Emilio Cozzi, giornalista e autore, è uno dei volti scientifici di “Materia Viva”, il docufilm promosso da Erion WEEE in collaborazione con Libero Produzioni, per sensibilizzare i cittadini italiani sui temi della sostenibilità, dell’economia circolare e dei Rifiuti di Apparecchiature Elettriche ed Elettroniche (RAEE). Ex direttore del magazine Zero e contributor di Wired Italia, Il Corriere della sera e Il Sole 24 Ore, dal 2019 dirige la sezione space economy di Forbes Italia e di Cosmo, rivista specializzata in astronomia e astronautica.
Un focus di “Materia Viva” è la tutela del Pianeta. Per lavoro, sei spesso portato a osservare le dinamiche della Terra da un punto che va ben oltre l’atmosfera. Esiste una tecnologia impiegata nello spazio che ci può davvero aiutare a essere sostenibili?

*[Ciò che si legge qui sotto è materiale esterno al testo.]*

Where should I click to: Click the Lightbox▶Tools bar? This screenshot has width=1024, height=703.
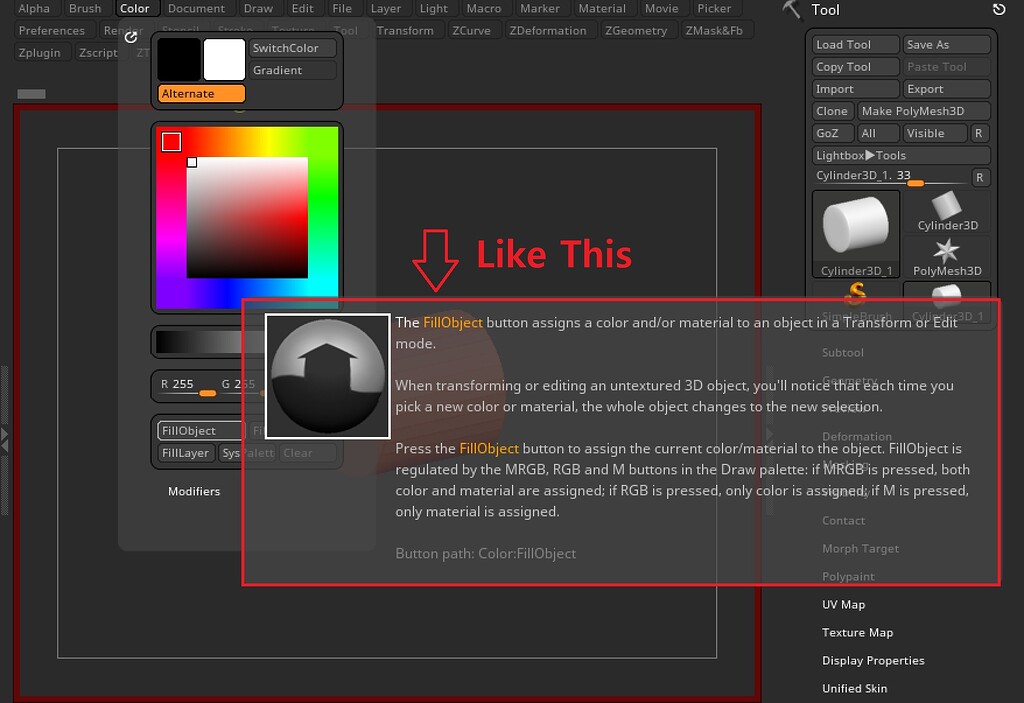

Tante tecnologie dedicate allo spazio e, in particolare, all’osservazione della Terra, hanno fra i loro obiettivi quello di rendere maggiormente sostenibile la nostra vita. I satelliti, per esempio, sono strumenti fondamentali nel monitoraggio dei cambiamenti climatici e nella prevenzione di eventi meteorologici catastrofici. Il loro impiego ci permette di intervenire con grande rapidità per rendere meno impattanti eventi così gravi, sia dal punto di vista sociale che da quello economico.
Non molti sanno che esistono anche dei RAEE dello spazio. Si chiamano “Space debris”. Cosa sono e come si può prevenirli?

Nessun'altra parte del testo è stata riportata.